### Given task A
Transcribe the baseball league overview word for word, everything from "Getting started is" down to "day for Classic).".
### Given task B
According to the baseball league overview, how many games per day are played at turbo pace in Custom Leagues?

Getting started is simple: you pick a league to join, a team name, and a home park. Then you choose your players.

All the players have salaries. For Classic Standard Leagues (with or without the DH), which are forming constantly and are open to everyone, you get $100 million to assemble your roster (25 active and 3 inactive players), plus weekly income throughout the season. (For SSG Standard Leagues, which are DH only, you get $120 million to start, and these leagues are played at a faster pace than Classic standard leagues: 9 games per day for SSG compared to 3 games per day for Classic). 

Custom Leagues, which are set up by individual team-owners, range from a salary cap as low as $50 million to an unlimited amount, and may be set to run at standard pace (3 games per day), accelerated pace (9 games per day) or turbo pace (18 games per day).

Once your league gets underway, you set your lineups, starting rotation, bullpen roles, bench assignments, and team and individual player tactics. You can sign free agents, propose trades to other team owners, and even take out loans to acquire better players. Every possible player, team and league statistic is tracked and at your fingertips throughout the season.


We’ve got every park currently in use in the major leagues, plus dozens of historical parks to choose from. You want to tailor your team to your park. For example, if you’re playing in Fenway Park, you’ll want some right-handed power hitters in your line up who can take advantage of the Green Monster looming out in left field.

### Dataset extract
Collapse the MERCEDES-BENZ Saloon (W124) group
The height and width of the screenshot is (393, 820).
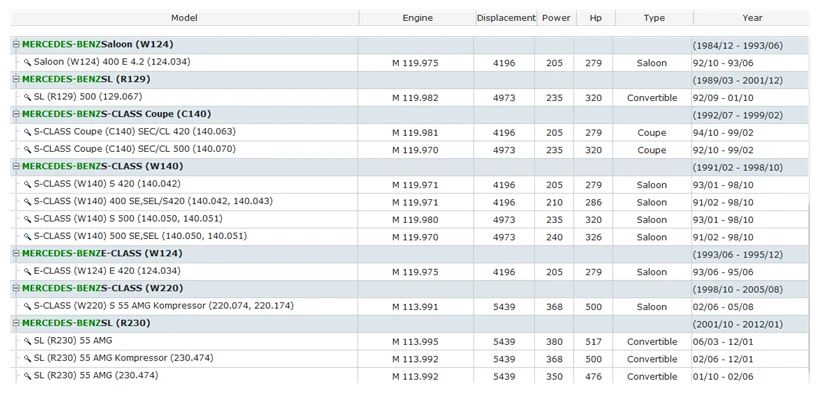(16, 44)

### Complete response A
Getting started is simple: you pick a league to join, a team name, and a home park. Then you choose your players.

All the players have salaries. For Classic Standard Leagues (with or without the DH), which are forming constantly and are open to everyone, you get $100 million to assemble your roster (25 active and 3 inactive players), plus weekly income throughout the season. (For SSG Standard Leagues, which are DH only, you get $120 million to start, and these leagues are played at a faster pace than Classic standard leagues: 9 games per day for SSG compared to 3 games per day for Classic).

### Complete response B
18 games per day.